### [O que fazer]
Responda às perguntas com base no trecho sobre a pesquisa contra o câncer.
1. Com que pacientes os testes vão acontecer?
2. Segundo o Instituto Nacional do Câncer, que posição o câncer colorretal ocupa no Brasil?
3. Em que mês e ano a cantora Preta Gil descobriu o câncer?

### [Trecho]
....
No entanto, isso faz com que alguns grupos de células saudáveis, como a do
sangue, por exemplo, também sejam atacadas.
• 🚨 Resistência
No formato de
tratamento que existe hoje, as células buscam outras formas de se reproduzir,
gerando resistência ao tratamento, o que é um risco para o paciente. No caso da
pesquisa recente, eles descobriram que o índice de resistência é baixo e as
células que ficam resistentes acabam sendo menos malignas.
É uma solução
inovadora e que vai permitir que as pessoas com câncer tenham uma nova chance,
uma possibilidade de cura.
— Matheus Henrique
Dias, biomédico e especialista em biologia molecular, autor da pesquisa.
Os testes, que devem
ocorrer até o fim do ano, vão acontecer com pacientes com câncer colorretal e
que não respondem mais a nenhum tipo de tratamento. No entanto, o que Matheus
explica é que a pesquisa mostrou que pode ser usado em vários tipos de câncer e
em todos os estágios da doença.
<><> Por
que o câncer colorretal?
O câncer colorretal
vem sendo uma preocupação mundial, com o aumento no número de casos.
🚨 No Brasil, segundo o Instituto Nacional do Câncer (Inca), esse
já é o segundo tipo mais comum de câncer.
O Ministério da Saúde
informou que não tem os dados de diagnósticos, mas para ter uma ideia, em pouco
menos de dez anos (entre 2014 e 2023) saiu de 91 mil para 131 mil a quantidade
de procedimentos feitos para pacientes com a doença.
A cantora Preta Gil é
uma das pessoas nessa estatística. Ela descobriu o câncer em janeiro de 2023
após um sangramento. A cantora chegou a anunciar que estava livre de células
cancerígenas em dezembro, quando terminou o tratamento. No entanto, em agosto deste
ano, anunciou que o câncer voltou, em quatro partes diferentes do corpo.
....
### [Dados fornecidos]
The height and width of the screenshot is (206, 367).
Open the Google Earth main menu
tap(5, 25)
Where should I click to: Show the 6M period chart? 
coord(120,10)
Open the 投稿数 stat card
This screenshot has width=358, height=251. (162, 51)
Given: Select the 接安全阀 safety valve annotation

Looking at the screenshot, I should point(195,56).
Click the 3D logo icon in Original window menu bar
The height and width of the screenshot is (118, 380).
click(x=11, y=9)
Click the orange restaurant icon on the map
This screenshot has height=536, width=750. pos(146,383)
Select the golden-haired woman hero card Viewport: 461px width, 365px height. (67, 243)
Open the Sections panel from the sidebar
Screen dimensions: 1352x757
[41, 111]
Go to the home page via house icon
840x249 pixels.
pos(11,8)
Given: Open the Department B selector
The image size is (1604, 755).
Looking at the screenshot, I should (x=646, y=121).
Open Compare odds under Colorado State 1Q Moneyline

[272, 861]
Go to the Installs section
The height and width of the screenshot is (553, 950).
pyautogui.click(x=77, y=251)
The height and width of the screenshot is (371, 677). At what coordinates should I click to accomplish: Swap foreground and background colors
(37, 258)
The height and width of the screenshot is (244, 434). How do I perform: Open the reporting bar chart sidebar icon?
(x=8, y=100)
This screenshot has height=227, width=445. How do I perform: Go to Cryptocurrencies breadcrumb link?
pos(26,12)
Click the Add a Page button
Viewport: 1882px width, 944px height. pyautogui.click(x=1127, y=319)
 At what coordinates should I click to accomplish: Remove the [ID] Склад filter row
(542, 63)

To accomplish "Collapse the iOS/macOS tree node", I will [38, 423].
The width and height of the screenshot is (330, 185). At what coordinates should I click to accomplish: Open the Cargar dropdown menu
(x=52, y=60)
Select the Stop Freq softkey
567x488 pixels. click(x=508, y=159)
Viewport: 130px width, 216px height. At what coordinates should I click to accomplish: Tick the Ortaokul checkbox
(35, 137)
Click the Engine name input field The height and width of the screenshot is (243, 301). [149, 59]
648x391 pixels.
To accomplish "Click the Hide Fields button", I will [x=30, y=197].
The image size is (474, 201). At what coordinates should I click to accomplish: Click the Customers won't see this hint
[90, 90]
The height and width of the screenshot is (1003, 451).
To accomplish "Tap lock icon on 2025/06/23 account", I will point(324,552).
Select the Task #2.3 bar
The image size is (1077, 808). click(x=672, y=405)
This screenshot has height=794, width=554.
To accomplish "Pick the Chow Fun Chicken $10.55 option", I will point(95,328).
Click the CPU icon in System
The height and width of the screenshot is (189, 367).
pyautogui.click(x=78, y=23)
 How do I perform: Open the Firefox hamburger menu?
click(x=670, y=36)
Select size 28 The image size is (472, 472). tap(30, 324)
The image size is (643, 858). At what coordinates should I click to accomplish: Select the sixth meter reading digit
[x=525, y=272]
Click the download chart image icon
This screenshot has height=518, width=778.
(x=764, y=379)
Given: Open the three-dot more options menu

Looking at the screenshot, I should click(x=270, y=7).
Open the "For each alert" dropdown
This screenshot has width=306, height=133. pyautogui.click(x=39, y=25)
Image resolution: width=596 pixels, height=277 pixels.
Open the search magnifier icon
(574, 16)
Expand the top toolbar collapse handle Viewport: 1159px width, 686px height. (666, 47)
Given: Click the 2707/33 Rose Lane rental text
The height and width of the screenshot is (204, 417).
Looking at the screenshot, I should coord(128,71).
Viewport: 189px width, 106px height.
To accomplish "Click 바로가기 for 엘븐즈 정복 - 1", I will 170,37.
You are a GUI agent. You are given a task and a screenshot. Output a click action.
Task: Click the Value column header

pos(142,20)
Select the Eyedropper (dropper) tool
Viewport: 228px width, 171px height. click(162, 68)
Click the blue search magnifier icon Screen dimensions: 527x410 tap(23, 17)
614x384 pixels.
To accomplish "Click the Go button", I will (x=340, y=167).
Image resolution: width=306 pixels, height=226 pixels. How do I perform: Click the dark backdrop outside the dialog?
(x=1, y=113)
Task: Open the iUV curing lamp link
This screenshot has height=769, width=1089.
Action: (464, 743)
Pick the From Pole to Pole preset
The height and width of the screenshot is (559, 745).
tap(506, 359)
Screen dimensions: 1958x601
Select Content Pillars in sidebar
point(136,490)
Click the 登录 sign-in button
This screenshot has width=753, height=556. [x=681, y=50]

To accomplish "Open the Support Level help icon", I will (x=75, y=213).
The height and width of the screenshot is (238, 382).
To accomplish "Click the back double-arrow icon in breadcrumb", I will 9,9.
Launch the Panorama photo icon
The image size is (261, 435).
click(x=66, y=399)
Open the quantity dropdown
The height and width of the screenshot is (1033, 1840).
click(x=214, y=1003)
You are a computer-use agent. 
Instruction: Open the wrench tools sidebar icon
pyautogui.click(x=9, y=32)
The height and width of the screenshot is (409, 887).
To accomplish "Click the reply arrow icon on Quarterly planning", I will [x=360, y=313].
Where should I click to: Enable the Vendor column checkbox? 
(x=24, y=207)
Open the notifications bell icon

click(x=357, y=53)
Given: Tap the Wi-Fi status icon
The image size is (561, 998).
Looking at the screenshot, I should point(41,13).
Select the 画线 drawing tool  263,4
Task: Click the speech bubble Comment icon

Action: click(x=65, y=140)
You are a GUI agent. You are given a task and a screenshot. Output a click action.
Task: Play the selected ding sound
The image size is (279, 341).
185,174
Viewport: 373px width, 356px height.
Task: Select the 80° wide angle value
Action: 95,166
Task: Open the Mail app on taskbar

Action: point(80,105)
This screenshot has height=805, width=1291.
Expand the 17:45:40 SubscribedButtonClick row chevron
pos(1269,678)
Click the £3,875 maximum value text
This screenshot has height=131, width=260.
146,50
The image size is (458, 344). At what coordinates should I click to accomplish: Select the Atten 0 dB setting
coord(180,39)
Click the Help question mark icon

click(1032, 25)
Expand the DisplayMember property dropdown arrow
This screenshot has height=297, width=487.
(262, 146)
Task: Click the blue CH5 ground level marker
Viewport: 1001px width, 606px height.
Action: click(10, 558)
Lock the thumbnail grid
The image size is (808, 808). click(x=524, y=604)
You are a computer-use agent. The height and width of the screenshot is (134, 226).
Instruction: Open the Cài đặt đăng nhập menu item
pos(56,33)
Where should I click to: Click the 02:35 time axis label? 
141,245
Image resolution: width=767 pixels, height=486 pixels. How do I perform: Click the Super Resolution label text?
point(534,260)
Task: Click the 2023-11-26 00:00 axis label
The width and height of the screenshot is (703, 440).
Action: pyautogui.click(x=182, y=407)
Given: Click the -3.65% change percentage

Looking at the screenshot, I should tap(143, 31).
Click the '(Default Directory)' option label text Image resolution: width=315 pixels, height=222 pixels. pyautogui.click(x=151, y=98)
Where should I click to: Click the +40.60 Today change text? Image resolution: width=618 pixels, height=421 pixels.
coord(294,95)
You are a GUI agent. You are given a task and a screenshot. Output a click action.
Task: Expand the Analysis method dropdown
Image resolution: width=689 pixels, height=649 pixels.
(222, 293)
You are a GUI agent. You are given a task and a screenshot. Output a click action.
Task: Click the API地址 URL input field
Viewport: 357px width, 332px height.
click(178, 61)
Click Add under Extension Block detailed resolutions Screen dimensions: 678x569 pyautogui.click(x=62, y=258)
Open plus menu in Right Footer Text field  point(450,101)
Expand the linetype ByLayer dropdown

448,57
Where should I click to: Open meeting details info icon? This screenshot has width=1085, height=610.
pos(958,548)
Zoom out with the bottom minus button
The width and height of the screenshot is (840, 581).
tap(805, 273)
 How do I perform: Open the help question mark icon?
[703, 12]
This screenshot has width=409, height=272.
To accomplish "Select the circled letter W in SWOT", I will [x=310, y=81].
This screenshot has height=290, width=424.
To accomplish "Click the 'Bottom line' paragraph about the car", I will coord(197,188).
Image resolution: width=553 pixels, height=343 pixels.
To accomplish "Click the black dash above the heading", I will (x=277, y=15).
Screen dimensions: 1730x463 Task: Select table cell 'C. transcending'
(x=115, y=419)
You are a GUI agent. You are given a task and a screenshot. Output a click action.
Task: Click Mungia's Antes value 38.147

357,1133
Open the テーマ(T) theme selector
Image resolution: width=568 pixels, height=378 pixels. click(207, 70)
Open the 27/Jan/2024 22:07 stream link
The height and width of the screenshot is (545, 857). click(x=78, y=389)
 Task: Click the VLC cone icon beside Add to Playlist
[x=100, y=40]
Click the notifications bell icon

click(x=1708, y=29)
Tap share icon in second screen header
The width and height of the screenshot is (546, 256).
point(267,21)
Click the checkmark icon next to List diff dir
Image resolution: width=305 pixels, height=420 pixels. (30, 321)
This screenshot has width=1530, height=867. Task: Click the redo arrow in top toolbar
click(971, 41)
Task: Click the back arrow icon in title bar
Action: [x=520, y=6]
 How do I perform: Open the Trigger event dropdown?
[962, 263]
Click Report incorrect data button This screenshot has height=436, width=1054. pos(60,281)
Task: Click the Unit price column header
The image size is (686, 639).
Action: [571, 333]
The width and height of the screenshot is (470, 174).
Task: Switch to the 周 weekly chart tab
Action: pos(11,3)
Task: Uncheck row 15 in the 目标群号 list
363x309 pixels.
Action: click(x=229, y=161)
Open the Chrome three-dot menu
....
### [Resposta]
1. Os testes vão acontecer com pacientes com câncer colorretal que não respondem mais a nenhum tipo de tratamento.
2. O câncer colorretal já é o segundo tipo mais comum de câncer no Brasil.
3. Preta Gil descobriu o câncer em janeiro de 2023.